EXCERPTED TEXT ▸
<<<<

Logo Questions Linux Laravel Mysql Ubuntu Git Menu
 

Speed of K-Nearest-Neighbour build/search with SciKit-learn and SciPy

I have a large set of 2-dimensional points and want to be able to rapidly query the set for the k-Nearest-Neighbours of any point in the 2-d space. Since it's low-dimensional, a KD-Tree seems like a good way to go about it. My initial data set will only be updated very rarely, so the time to query a point should be more important to me than the build-time. However, each time I run the program I will need to re-load the object, so I also need a structure that can be saved and reloaded swiftly.

The two choices readily available are the KDTree structures in SciPy and in SciKit-learn. Below I profile the two of these for build-speed and query-speed across a large range of list lengths. I also pickle the SciKit-learn structure and show the time to re-load the object from the pickle. These are compared in a graph, and the code used to generate the timings is included below.

As I show in the graph, loading from a pickle is faster than building it from scratch by half an order of magnitude for large N, showing that the KDTree is suitable for my use case (ie. frequent re-loads but infrequent re-builds).

Comparing build-, reload- and query-time of two KD-Tree structures

Code to compare build-times:

# Profiling the building time for the two KD-tree structures and re-loading from a pickle
import math, timeit, pickle, sklearn.neighbors

the_lengths = [100, 1000, 10000, 100000, 1000000]

theSciPyBuildTime = []
theSklBuildTime = []
theRebuildTime = []

for length in the_lengths:
    dim = 5*int(math.sqrt(length))

>>>>

GIVEN ENTRIES ▸
<<<<

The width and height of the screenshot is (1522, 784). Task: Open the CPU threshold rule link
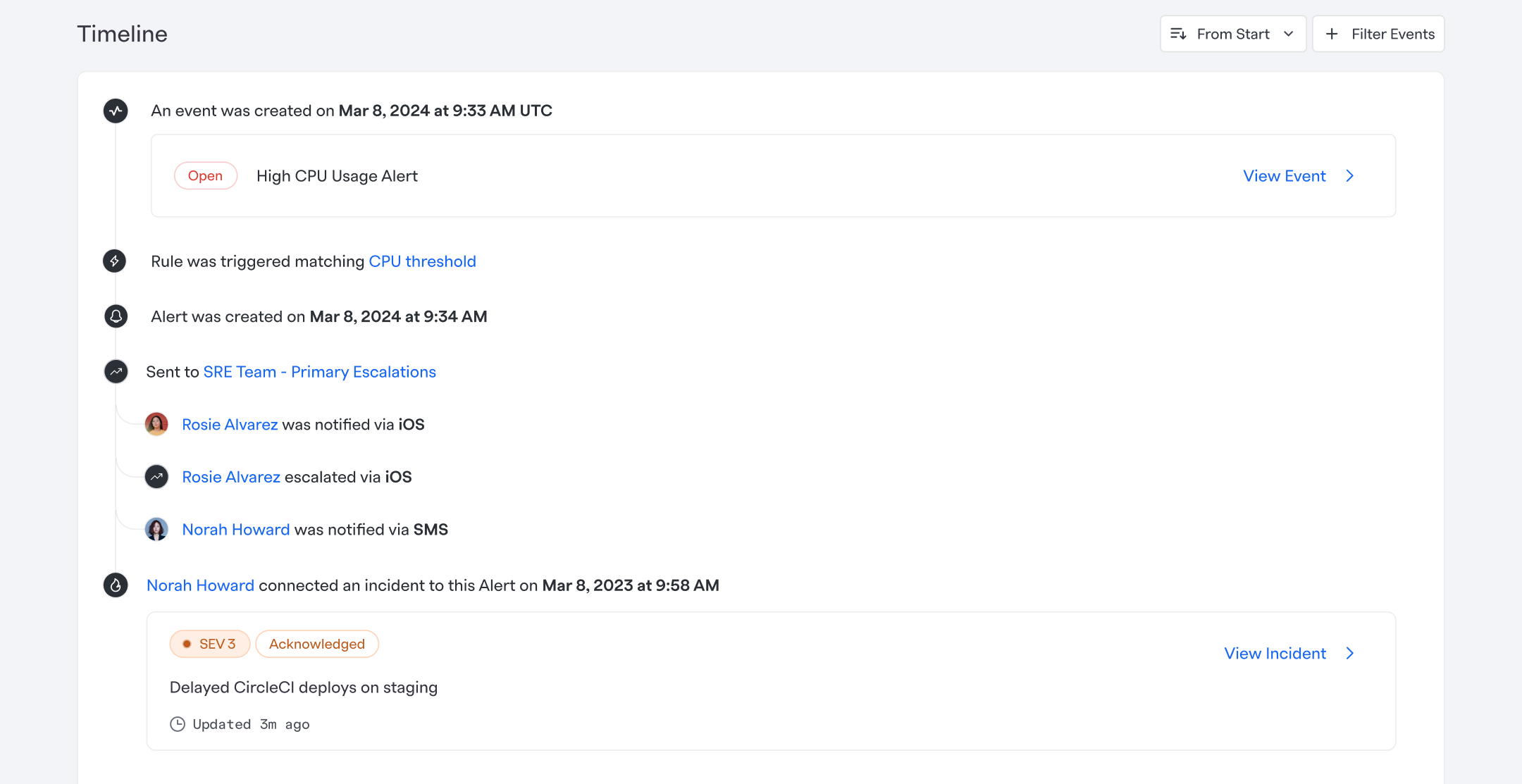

>>>>
<<<<

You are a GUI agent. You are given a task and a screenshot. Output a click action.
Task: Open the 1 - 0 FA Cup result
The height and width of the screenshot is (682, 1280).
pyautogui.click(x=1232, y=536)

>>>>
<<<<

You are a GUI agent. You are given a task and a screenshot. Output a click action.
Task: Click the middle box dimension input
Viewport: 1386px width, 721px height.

>>>>

WRITTEN EXERCISE A ▸ In the KD-tree timing post, how much faster is loading the SciKit-learn structure from a pickle than building it from scratch for large N?
WRITTEN EXERCISE B ▸ Continue the KD-tree timing post from where it stops.

RESPONSE A ▸ Half an order of magnitude faster.

RESPONSE B ▸
    nTimes = 50
    from random import randint
    listOfRandom2DPoints = [ [randint(0,dim),randint(0,dim)] for x in range(length)]

    setup = """import scipy.spatial
import sklearn.neighbors
length = """ + str(length) + """
dim = """ + str(dim) + """
from random import randint
listOfRandom2DPoints = [ [randint(0,dim),randint(0,dim)] for x in range(length)]"""

    theSciPyBuildTime.append( timeit.timeit('scipy.spatial.KDTree(listOfRandom2DPoints, leafsize=20)', setup=setup, number=nTimes)/nTimes )
    theSklBuildTime.append( timeit.timeit('sklearn.neighbors.KDTree(listOfRandom2DPoints, leaf_size=20)', setup=setup, number=nTimes)/nTimes )

    theTreeSkl = sklearn.neighbors.KDTree(listOfRandom2DPoints, leaf_size=20, metric='euclidean')
    f = open('temp.pkl','w')
    temp = pickle.dumps(theTreeSkl)

    theRebuildTime.append( timeit.timeit('pickle.loads(temp)', 'from __main__ import pickle,temp', number=nTimes)/nTimes )

Code to compare query-times:

# Profiling the query time for the two KD-tree structures
import scipy.spatial, sklearn.neighbors

the_lengths = [100, 1000, 10000, 100000, 1000000, 10000000]

theSciPyQueryTime = []
theSklQueryTime = []

for length in the_lengths:
    dim = 5*int(math.sqrt(length))
    nTimes = 50
    listOfRandom2DPoints = [ [randint(0,dim),randint(0,dim)] for x in range(length)]

    setup = """from __main__ import sciPiTree,sklTree
from random import randint
length = """ + str(length) + """
randPoint = [randint(0,""" + str(dim) + """),randint(0,""" + str(dim) + """)]""" 

    sciPiTree = scipy.spatial.KDTree(listOfRandom2DPoints, leafsize=20)
    sklTree = sklearn.neighbors.KDTree(listOfRandom2DPoints, leaf_size=20)

    theSciPyQueryTime.append( timeit.timeit('sciPiTree.query(randPoint,10)', setup=setup, number=nTimes)/nTimes )
    theSklQueryTime.append( timeit.timeit('sklTree.query(randPoint,10)', setup=setup, number=nTimes)/nTimes )

 

Questions:

  1. The Result: Although they're getting closer for very large N, SciKit-learn seems to beat SciPy for both build time and query time. Have other people found this?

  2. The Maths: Are there any better structures available for this? I'm only working in a 2D space (although the data will be quite dense so brute force is out), is there a better structure for low-dimensional kNN searches?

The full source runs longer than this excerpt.